● **EXTRACTED DATA**
┄┄┄┄┄┄┄┄┄┄

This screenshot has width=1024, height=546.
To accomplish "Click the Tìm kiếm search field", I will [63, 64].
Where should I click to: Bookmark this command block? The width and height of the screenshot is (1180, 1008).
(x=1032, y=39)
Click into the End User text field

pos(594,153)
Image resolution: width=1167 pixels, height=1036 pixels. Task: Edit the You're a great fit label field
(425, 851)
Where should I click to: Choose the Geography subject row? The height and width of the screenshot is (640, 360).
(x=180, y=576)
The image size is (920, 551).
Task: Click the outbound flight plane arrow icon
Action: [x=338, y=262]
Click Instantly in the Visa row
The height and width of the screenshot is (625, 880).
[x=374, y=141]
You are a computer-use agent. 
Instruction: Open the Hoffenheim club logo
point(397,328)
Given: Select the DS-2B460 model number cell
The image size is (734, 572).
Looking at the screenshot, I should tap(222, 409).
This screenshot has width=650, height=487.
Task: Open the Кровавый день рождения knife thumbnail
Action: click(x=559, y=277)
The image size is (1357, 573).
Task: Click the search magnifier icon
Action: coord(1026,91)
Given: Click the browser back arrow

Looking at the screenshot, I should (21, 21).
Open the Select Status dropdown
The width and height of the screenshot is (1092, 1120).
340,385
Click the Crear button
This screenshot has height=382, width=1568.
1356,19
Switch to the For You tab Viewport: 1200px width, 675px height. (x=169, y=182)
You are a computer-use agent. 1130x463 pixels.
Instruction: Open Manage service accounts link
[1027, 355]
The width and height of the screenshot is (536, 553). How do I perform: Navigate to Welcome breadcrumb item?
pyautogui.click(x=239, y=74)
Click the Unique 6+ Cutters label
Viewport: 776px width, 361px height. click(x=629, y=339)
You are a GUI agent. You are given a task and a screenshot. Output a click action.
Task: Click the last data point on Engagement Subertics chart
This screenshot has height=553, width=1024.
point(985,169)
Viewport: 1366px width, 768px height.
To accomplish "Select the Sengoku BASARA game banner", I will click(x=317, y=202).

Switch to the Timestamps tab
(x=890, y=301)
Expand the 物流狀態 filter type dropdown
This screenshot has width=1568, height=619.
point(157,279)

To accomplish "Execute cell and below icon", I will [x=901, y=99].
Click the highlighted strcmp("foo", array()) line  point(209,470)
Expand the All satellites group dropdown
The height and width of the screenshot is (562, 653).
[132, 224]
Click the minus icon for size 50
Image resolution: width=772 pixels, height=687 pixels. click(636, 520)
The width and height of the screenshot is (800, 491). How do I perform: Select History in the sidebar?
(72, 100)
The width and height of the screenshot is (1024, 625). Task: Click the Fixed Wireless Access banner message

┄┄┄┄┄┄┄┄┄┄

● **EXERCISE**
Show all lines of the material in which the word "accomplish" can be found.

● **THE COMPLETED TASK**
To accomplish "Click the Tìm kiếm search field", I will [63, 64].
To accomplish "Select the Sengoku BASARA game banner", I will click(x=317, y=202).
To accomplish "Execute cell and below icon", I will [x=901, y=99].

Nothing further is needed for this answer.